▸ WHAT NEEDS TO BE DONE: Please return every line from the entries that has the string "agent" in it.

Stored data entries
#####

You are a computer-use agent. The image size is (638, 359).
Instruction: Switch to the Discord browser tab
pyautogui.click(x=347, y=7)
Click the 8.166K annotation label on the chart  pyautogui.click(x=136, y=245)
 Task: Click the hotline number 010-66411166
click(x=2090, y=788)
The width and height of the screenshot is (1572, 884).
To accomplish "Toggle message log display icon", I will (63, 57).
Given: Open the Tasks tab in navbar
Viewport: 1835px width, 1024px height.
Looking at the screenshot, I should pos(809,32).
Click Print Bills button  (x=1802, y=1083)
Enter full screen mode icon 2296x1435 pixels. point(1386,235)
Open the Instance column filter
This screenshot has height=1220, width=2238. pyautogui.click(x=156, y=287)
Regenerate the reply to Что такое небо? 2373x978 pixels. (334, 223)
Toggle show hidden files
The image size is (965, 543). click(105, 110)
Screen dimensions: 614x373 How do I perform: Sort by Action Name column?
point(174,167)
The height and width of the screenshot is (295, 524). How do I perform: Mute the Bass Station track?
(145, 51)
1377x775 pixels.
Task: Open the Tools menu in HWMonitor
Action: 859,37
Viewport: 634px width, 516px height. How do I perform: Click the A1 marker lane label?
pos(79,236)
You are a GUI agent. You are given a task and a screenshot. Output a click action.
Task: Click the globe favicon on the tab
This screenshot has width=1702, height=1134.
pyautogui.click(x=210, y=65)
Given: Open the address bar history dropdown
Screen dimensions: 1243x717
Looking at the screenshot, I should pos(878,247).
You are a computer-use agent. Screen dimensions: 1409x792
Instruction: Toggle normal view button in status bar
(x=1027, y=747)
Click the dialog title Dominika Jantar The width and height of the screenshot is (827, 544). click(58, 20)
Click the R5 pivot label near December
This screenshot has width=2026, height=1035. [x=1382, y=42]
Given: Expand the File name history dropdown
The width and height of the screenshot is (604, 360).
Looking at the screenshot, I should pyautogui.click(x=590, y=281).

#####

▸ WRITTEN RESPONSE:
You are a computer-use agent. The image size is (638, 359).
You are a GUI agent. You are given a task and a screenshot. Output a click action.
You are a computer-use agent. Screen dimensions: 1409x792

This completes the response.